◆ Extrait du texte ◆

======

05 février 2020
Proposition de résolution relative aux enfants franco-japonais privés de tout lien avec leur parent français à la suite d'un enlèvement parental
Monsieur le Président,
Madame la Ministre,
Mes chers Collègues,
« Je ne peux plus penser à mon fils, le regarder en photo, cela me fait trop mal, j'ai appris à l’oublier », ce sont les paroles insoutenables de Stéphane Lambert, père français dont l’enfant a été enlevé par sa mère en 2015. Ce témoignage traduit l’importance du sujet qui nous réunit aujourd’hui. Il traduit également la situation de nombreuses Françaises et de nombreux Français faisant face à des situations d’enlèvement parental.
Je souhaite remercier le groupe la République en Marche de nous permettre de nous exprimer sur le sujet, et en particulier le Sénateur Richard Yung. Chacun, dans cet hémicycle, sait l’engagement et le dévouement dont il fait preuve depuis des années aux côtés des parents confrontés à cette situation.
J’aimerais également saluer la Commission des Affaires européennes du Sénat, ainsi que la Sénatrice Véronique Guillotin, pour leur travail conjoint. Un rapport et une proposition de résolution européenne, traitant des enlèvements d’enfants euro-japonais par leur parent japonais, ont dégagé des pistes de reflexions. Les institutions européennes ont d’ailleurs été saisies de ce sujet.
La proposition d’une nouvelle rencontre entre ambassadeurs des États membres de l’UE et les autorités japonaises, formulée dans le texte qui nous est soumis aujourd’hui, est à mes yeux essentielle. Nous devons développer un dialogue constructif sur ce sujet.
Car ce problème, tout en n’étant pas nouveau, n’est pas non plus une particularité française. De nombreux pays, à commencer par les États-Unis sont également concernés. Des ressortissants Italiens, Australiens ou encore Britanniques font face à ce traumatisme. Cela concerne des dizaines de milliers d’enfants par an.
La bataille juridique qu’imposent ces situations est très souvent vécu comme un parcours du combattant pour le parent souhaitant retrouver son enfant. De nombreuses actions ont été menées dans le monde. Récemment un cabinet français a porté ce sujet jusque devant le Conseil des droits de l’Homme des Nations Unies.
La résolution que nous étudions aujourd’hui retrace les particularités du droit de la famille japonais. Nous l’avons déjà souligné, la non reconnaissance de l’autorité parentale partagée, d’une part, l’impossibilité d’un droit de garde alternée, d’autre part, en sont les deux points clefs. Le principe de « continuité », aussi mis en exergue, s’ajoute aux difficultés.
A cela, la résolution oppose un champ lexical ne laissant aucun doute sur la nature du problème et l’impact sur les enfants concernés : « se retrouvent privés d’une part essentielle de leur identité », « déficit affectif susceptible de nuire à leur développement personnel », « intérêt supérieur de l’enfant ».

======

◆ Documents fournis ◆

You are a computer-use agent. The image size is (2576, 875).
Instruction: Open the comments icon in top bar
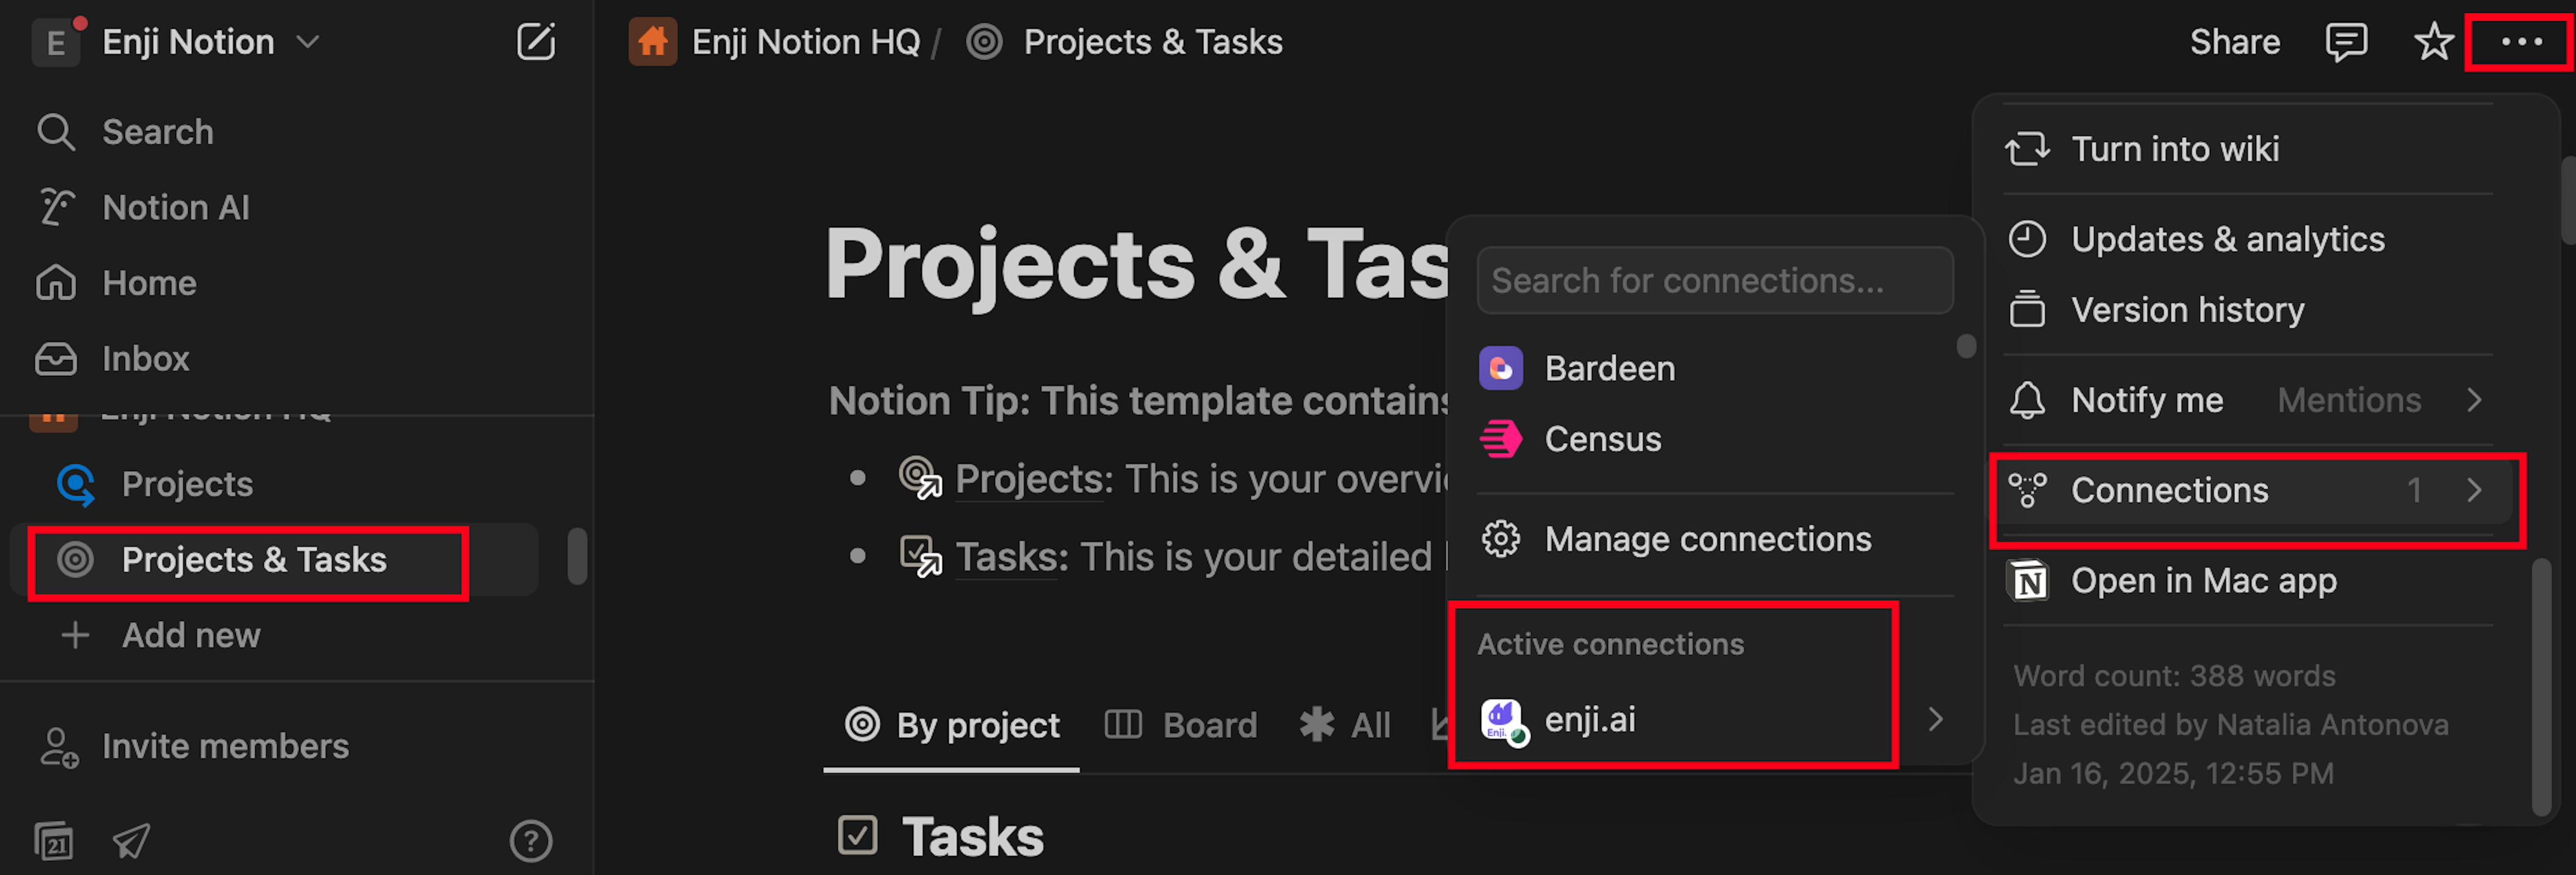point(2346,42)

======

◆ Défis ◆
• A. Les affirmations suivantes concordent-elles avec le discours sur les enfants franco-japonais ? Répondez par oui ou par non pour chacune, en citant les mots décisifs du discours. (i) L’enfant de Stéphane Lambert a été enlevé par sa mère en 2015. (ii) Le problème évoqué ne touche que la France. (iii) Un cabinet français a porté le sujet devant une instance des Nations Unies.
• B. Répondez aux questions suivantes d’après le discours sur les enfants franco-japonais.
(i) Quel sénateur l’orateur remercie-t-il en particulier ?
(ii) Quel pays est cité en premier parmi les autres pays concernés ?
(iii) Quel principe s’ajoute aux difficultés liées au droit de la famille japonais ?
• C. Recopiez fidèlement le passage du discours sur les enfants franco-japonais qui va de « 05 février 2020 » à « situations d’enlèvement parental. ».

◆ Corrigé des exercices ◆
• A.
(i) Oui : « dont l’enfant a été enlevé par sa mère en 2015 »
(ii) Non : « n’est pas non plus une particularité française »
(iii) Oui : « un cabinet français a porté ce sujet jusque devant le Conseil des droits de l’Homme des Nations Unies »

• B.
(i) Le sénateur Richard Yung.
(ii) Les États-Unis.
(iii) Le principe de « continuité ».

• C.
05 février 2020
Proposition de résolution relative aux enfants franco-japonais privés de tout lien avec leur parent français à la suite d'un enlèvement parental
Monsieur le Président,
Madame la Ministre,
Mes chers Collègues,
« Je ne peux plus penser à mon fils, le regarder en photo, cela me fait trop mal, j'ai appris à l’oublier », ce sont les paroles insoutenables de Stéphane Lambert, père français dont l’enfant a été enlevé par sa mère en 2015. Ce témoignage traduit l’importance du sujet qui nous réunit aujourd’hui. Il traduit également la situation de nombreuses Françaises et de nombreux Français faisant face à des situations d’enlèvement parental.